Declining Margins May Turn Negative:
Significant deterioration in cash flow generation is also explained by a tariff freeze since 2006 while costs increases reflect inflation levels of more than 20% per year. During the LTM ended Sept. 30, 2009, EDC's EBITDA declined to approximately USD129 million from USD203 million and USD334 million in 2008 and 2007, respectively. The company's EBITDA margin has also declined to 15% as of the LTM ended Sep. 30, 2009 from 24% and 33% for 2008 and 2007, respectively. Absent a tariff increase, EBITDA margins are likely to turn negative within the next 2 years. By the second quarter of 2009 LTM funds from operations (FFO) turned negative, and as a result the LTM free cash flow burn run rate of USD928 million at September 2009, has been higher than capital expenditures. This situation is sustainable only with the support of the Venezuelan government which is expected to transfer to the company more than USD500 million per year to fund its operations and investments.
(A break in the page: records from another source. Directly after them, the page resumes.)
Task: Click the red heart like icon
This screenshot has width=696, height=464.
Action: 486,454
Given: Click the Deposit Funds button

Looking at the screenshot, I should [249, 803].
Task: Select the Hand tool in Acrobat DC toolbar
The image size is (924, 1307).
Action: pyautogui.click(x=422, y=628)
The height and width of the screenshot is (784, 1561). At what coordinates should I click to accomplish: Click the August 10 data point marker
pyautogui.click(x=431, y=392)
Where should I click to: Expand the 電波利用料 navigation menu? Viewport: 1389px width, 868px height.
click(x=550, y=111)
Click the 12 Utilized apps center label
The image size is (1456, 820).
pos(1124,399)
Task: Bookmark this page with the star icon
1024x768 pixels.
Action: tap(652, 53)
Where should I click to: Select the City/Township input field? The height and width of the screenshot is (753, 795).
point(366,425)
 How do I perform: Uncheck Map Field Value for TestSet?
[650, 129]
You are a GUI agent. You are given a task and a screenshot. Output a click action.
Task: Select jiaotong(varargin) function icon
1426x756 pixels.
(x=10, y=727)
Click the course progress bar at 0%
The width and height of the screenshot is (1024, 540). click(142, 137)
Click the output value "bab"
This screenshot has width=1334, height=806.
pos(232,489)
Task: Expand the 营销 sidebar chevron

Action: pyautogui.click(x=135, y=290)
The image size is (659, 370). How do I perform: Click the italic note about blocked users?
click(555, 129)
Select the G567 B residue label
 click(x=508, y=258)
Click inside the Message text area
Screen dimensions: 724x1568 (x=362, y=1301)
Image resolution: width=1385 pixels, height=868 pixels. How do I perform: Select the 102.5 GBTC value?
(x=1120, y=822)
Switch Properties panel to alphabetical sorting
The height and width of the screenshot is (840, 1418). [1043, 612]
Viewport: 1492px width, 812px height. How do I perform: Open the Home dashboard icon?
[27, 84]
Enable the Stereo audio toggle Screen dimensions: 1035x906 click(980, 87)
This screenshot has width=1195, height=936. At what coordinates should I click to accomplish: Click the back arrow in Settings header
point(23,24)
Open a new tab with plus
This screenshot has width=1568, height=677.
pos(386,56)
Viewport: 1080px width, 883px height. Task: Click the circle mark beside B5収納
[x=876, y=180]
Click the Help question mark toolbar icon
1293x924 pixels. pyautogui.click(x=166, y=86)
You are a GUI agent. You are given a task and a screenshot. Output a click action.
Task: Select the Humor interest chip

Solid Liquidity Dependent on Government Transfers:
As of Sept. 30, 2009, EDC had USD240 million in cash on hand and USD2 million in short-term debt. EDC was able to maintain a solid cash position due to asset sales despite negative free cash flow generation. A tariff increase would possibly turn FFO positive and allow the sector as well as EDC to be profitable and self-sufficient. EDC's solid cash position depends on the government's support due its aggressive capex plans and lack of access to other sources of financing. Total debt of USD654 million is comprised primarily of the USD650 million notes due in
2018 that were issued during 2008 so debt maturities are quite manageable until this notes are due.
Factors That Could Trigger a Downgrade:
--A downgrade of the Bolivarian Republic of Venezuela;
--A sustained leverage increase, liquidity deterioration and/or absence of a tariff increase within the next 18 months.
Factors That Could Trigger an Upgrade:
--An upgrade of the Bolivarian Republic of Venezuela;
--Lower leverage levels and/or the implementation of a tariff structure that reflects inflation increases and fuel costs.
EDC is a vertically integrated electricity company in Venezuela with operations in generation, transmission and distribution of electricity services to the metropolitan
Caracas area. As the sole provider of electricity in
Caracas, the company is viewed to be a strategic asset of the Venezuelan government. PDVSA, the state owned oil company, currently owns 93.62% of EDC.